We aren’t in a position to count on ourselves much, because apart from a rare grace, we haven’t enough perception; our faculty of insight is a very limited one, and is easily lost if we once get careless about it. Quite often we’re unaware of our own blindness, and make a bad action worse by the dishonest excuses we offer for it—we lose our tempers, for example, and put it down to zeal, or we pounce on slight faults in our neighbors so as to have an excuse for ignoring more serious faults of our own. How quick we are to reckon up our grievances against other people, how slow to notice what a lot they have to put up with from us! And yet a man who sees himself as he really is hasn’t the heart to criticize the next man.

2. It’s a sure sign that you’re living an interior life, if in your own view you are Problem number One; something which has to be tackled seriously, so that you don’t feel inclined to discuss other people. Don’t gossip about their affairs, be content to watch yourself, or you’ll never be a man of prayer and recollection.

God and yourself—that’s the subject to keep in view; mere outward happenings oughtn’t to make much impression on you. How your thoughts roam about when you’re not recollected; how little ground they’ve covered when you haven’t kept yourself in view! No, if you really want peace, really want to be integrated, you must leave everything else on one side, and keep one thing under observation—yourself.

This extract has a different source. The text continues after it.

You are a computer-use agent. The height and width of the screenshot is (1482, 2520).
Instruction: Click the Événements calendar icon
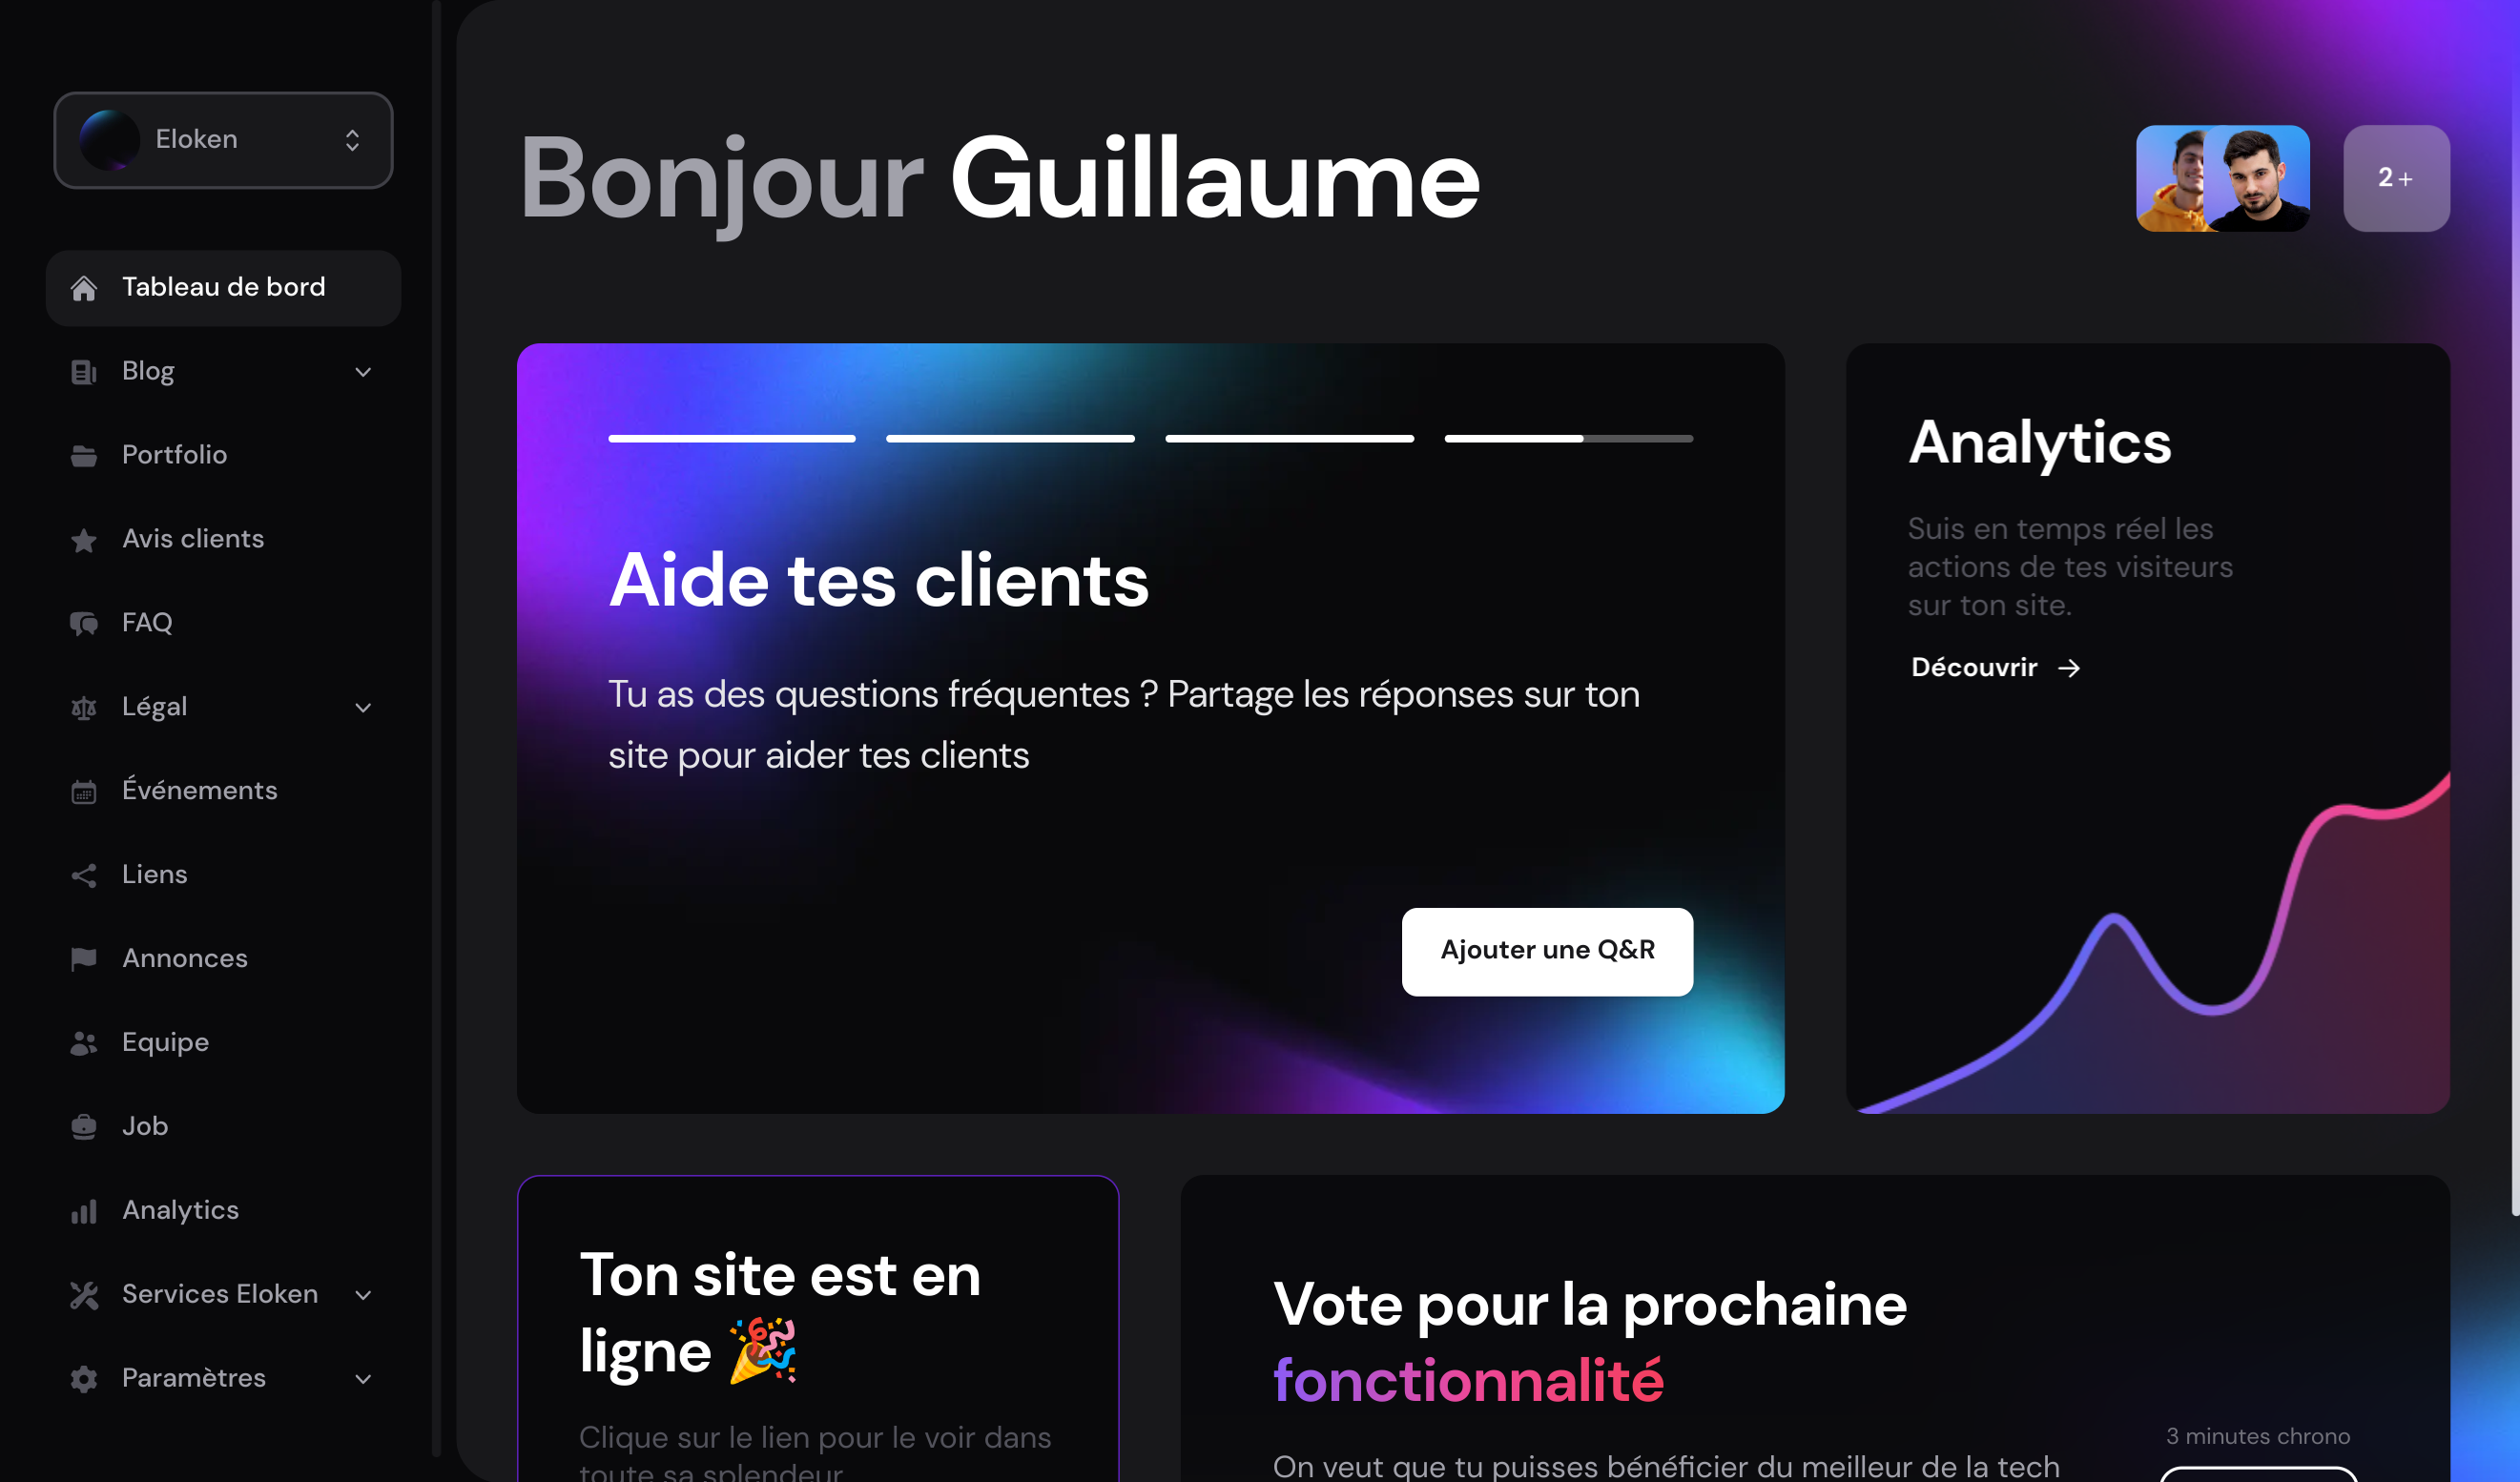pyautogui.click(x=81, y=791)
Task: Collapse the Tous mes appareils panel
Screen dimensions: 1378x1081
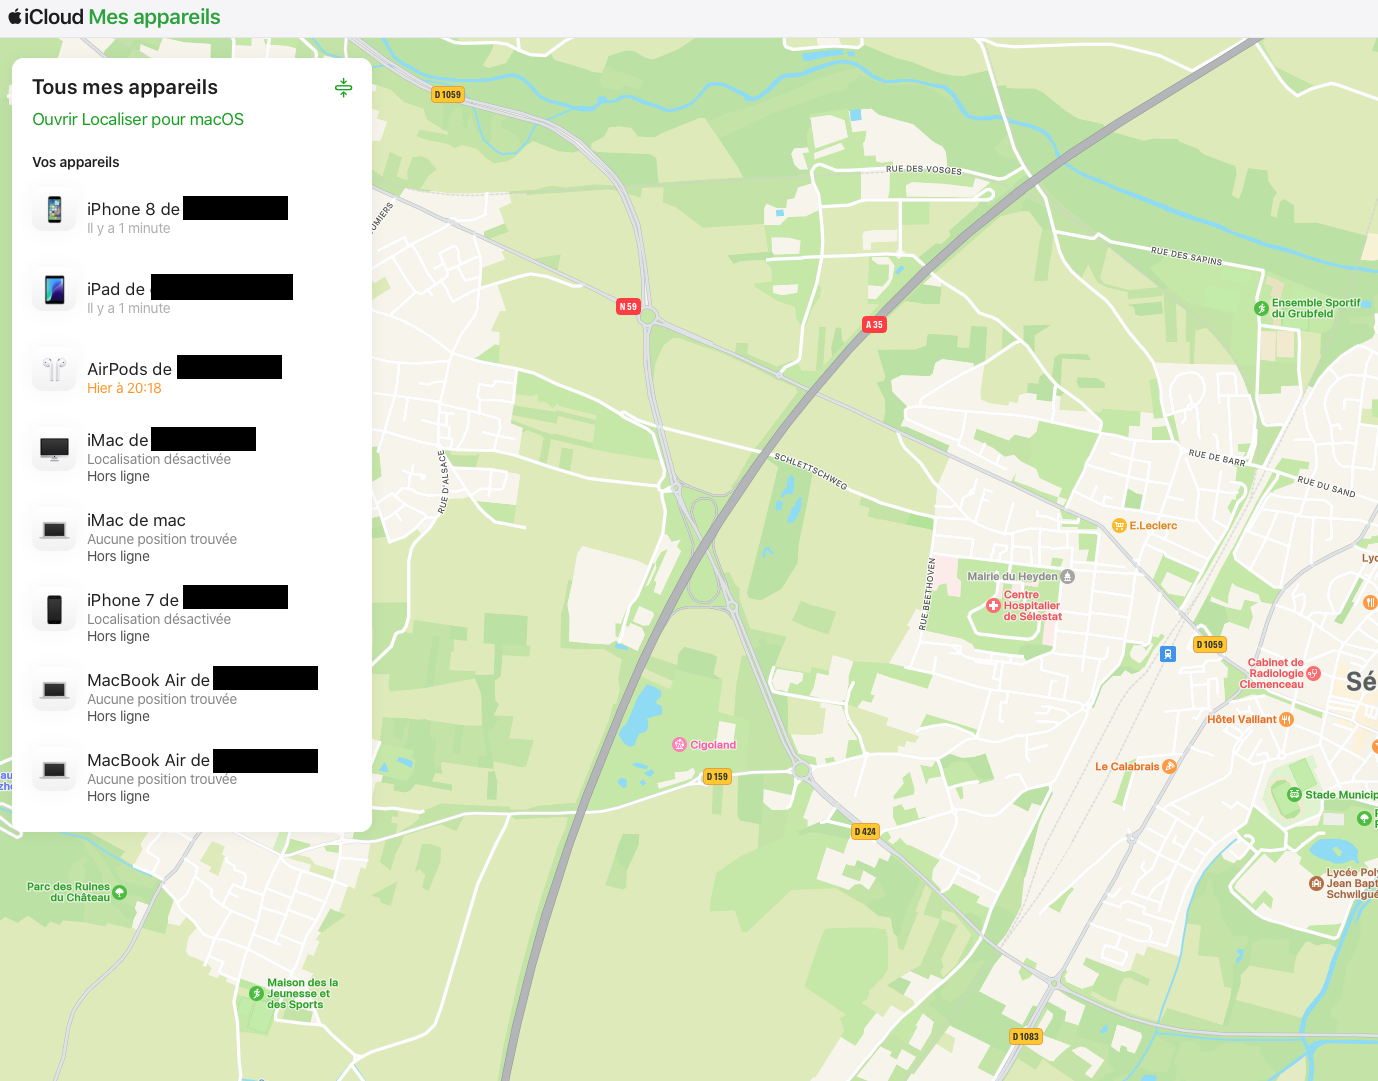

3. The passing shows of time, how you grow in stature if you can banish these from your thoughts, how they belittle you if you pay attention to them! Let nothing impress or overawe you, nothing charm or captivate you, except God and what comes straight from God; the satisfaction you get out of creatures must count for nothing. The soul that loves God despises everything else, as being less than God; he only, the Eternal, the Infinite, can fulfill every desire, can bring balm to the soul’s wounds, and true joy to man’s heart.